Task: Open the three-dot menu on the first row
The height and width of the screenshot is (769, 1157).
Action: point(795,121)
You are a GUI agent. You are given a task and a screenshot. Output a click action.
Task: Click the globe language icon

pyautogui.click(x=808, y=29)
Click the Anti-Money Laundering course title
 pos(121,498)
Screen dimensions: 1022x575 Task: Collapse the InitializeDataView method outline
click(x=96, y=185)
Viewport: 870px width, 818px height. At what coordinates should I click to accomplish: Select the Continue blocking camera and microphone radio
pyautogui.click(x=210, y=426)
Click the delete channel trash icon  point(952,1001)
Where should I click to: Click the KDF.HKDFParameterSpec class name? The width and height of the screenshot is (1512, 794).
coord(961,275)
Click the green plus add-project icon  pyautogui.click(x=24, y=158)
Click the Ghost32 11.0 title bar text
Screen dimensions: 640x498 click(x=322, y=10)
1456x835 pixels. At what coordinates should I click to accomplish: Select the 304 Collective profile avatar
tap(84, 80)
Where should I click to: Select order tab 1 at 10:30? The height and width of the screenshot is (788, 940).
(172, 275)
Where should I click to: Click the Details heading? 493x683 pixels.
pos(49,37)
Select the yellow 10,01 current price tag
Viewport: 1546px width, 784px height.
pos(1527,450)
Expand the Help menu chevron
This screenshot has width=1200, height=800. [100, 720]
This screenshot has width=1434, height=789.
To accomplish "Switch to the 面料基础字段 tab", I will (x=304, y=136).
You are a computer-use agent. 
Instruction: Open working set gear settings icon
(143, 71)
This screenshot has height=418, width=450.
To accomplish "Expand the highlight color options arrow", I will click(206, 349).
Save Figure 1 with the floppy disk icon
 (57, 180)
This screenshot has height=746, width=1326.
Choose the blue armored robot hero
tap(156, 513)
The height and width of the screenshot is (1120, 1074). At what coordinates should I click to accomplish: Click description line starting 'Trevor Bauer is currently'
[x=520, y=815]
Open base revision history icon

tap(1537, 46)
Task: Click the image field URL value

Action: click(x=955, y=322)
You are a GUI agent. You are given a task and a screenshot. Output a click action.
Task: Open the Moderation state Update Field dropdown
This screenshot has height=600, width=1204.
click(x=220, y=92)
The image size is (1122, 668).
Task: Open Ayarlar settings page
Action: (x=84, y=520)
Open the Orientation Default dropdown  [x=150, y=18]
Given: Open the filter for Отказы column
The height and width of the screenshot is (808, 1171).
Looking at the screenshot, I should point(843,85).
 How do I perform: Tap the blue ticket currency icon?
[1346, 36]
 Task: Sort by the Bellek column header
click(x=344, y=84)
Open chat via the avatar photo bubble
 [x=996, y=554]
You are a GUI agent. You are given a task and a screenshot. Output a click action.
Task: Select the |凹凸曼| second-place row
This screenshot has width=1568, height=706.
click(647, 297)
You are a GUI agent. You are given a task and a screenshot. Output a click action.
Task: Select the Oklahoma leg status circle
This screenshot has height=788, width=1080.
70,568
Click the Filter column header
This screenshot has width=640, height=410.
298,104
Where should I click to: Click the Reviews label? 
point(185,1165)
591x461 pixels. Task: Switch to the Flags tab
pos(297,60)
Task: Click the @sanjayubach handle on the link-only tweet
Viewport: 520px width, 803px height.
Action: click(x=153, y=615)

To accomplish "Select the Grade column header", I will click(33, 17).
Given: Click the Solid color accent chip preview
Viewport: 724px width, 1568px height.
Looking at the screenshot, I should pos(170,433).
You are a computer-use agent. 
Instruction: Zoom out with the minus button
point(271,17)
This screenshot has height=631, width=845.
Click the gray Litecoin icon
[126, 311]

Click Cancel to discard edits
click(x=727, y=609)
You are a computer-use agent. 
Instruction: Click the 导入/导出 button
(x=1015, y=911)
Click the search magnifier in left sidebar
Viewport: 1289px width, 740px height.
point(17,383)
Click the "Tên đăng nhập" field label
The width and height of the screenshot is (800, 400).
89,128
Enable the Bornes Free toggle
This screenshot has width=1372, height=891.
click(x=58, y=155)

==========

Your objective | Word for word, write out all of the data above.

Solution to this task |
Task: Open the three-dot menu on the first row
The height and width of the screenshot is (769, 1157).
Action: point(795,121)
You are a GUI agent. You are given a task and a screenshot. Output a click action.
Task: Click the globe language icon

pyautogui.click(x=808, y=29)
Click the Anti-Money Laundering course title
 pos(121,498)
Screen dimensions: 1022x575 Task: Collapse the InitializeDataView method outline
click(x=96, y=185)
Viewport: 870px width, 818px height. At what coordinates should I click to accomplish: Select the Continue blocking camera and microphone radio
pyautogui.click(x=210, y=426)
Click the delete channel trash icon  point(952,1001)
Where should I click to: Click the KDF.HKDFParameterSpec class name? The width and height of the screenshot is (1512, 794).
coord(961,275)
Click the green plus add-project icon  pyautogui.click(x=24, y=158)
Click the Ghost32 11.0 title bar text
Screen dimensions: 640x498 click(x=322, y=10)
1456x835 pixels. At what coordinates should I click to accomplish: Select the 304 Collective profile avatar
tap(84, 80)
Where should I click to: Select order tab 1 at 10:30? The height and width of the screenshot is (788, 940).
(172, 275)
Where should I click to: Click the Details heading? 493x683 pixels.
pos(49,37)
Select the yellow 10,01 current price tag
Viewport: 1546px width, 784px height.
pos(1527,450)
Expand the Help menu chevron
This screenshot has width=1200, height=800. [100, 720]
This screenshot has width=1434, height=789.
To accomplish "Switch to the 面料基础字段 tab", I will (x=304, y=136).
You are a computer-use agent. 
Instruction: Open working set gear settings icon
(143, 71)
This screenshot has height=418, width=450.
To accomplish "Expand the highlight color options arrow", I will click(206, 349).
Save Figure 1 with the floppy disk icon
 (57, 180)
This screenshot has height=746, width=1326.
Choose the blue armored robot hero
tap(156, 513)
The height and width of the screenshot is (1120, 1074). At what coordinates should I click to accomplish: Click description line starting 'Trevor Bauer is currently'
[x=520, y=815]
Open base revision history icon

tap(1537, 46)
Task: Click the image field URL value

Action: click(x=955, y=322)
You are a GUI agent. You are given a task and a screenshot. Output a click action.
Task: Open the Moderation state Update Field dropdown
This screenshot has height=600, width=1204.
click(x=220, y=92)
The image size is (1122, 668).
Task: Open Ayarlar settings page
Action: (x=84, y=520)
Open the Orientation Default dropdown  [x=150, y=18]
Given: Open the filter for Отказы column
The height and width of the screenshot is (808, 1171).
Looking at the screenshot, I should point(843,85).
 How do I perform: Tap the blue ticket currency icon?
[1346, 36]
 Task: Sort by the Bellek column header
click(x=344, y=84)
Open chat via the avatar photo bubble
 [x=996, y=554]
You are a GUI agent. You are given a task and a screenshot. Output a click action.
Task: Select the |凹凸曼| second-place row
This screenshot has width=1568, height=706.
click(647, 297)
You are a GUI agent. You are given a task and a screenshot. Output a click action.
Task: Select the Oklahoma leg status circle
This screenshot has height=788, width=1080.
70,568
Click the Filter column header
This screenshot has width=640, height=410.
298,104
Where should I click to: Click the Reviews label? 
point(185,1165)
591x461 pixels. Task: Switch to the Flags tab
pos(297,60)
Task: Click the @sanjayubach handle on the link-only tweet
Viewport: 520px width, 803px height.
Action: click(x=153, y=615)

To accomplish "Select the Grade column header", I will click(33, 17).
Given: Click the Solid color accent chip preview
Viewport: 724px width, 1568px height.
Looking at the screenshot, I should pos(170,433).
You are a computer-use agent. 
Instruction: Zoom out with the minus button
point(271,17)
This screenshot has height=631, width=845.
Click the gray Litecoin icon
[126, 311]

Click Cancel to discard edits
click(x=727, y=609)
You are a computer-use agent. 
Instruction: Click the 导入/导出 button
(x=1015, y=911)
Click the search magnifier in left sidebar
Viewport: 1289px width, 740px height.
point(17,383)
Click the "Tên đăng nhập" field label
The width and height of the screenshot is (800, 400).
89,128
Enable the Bornes Free toggle
This screenshot has width=1372, height=891.
click(x=58, y=155)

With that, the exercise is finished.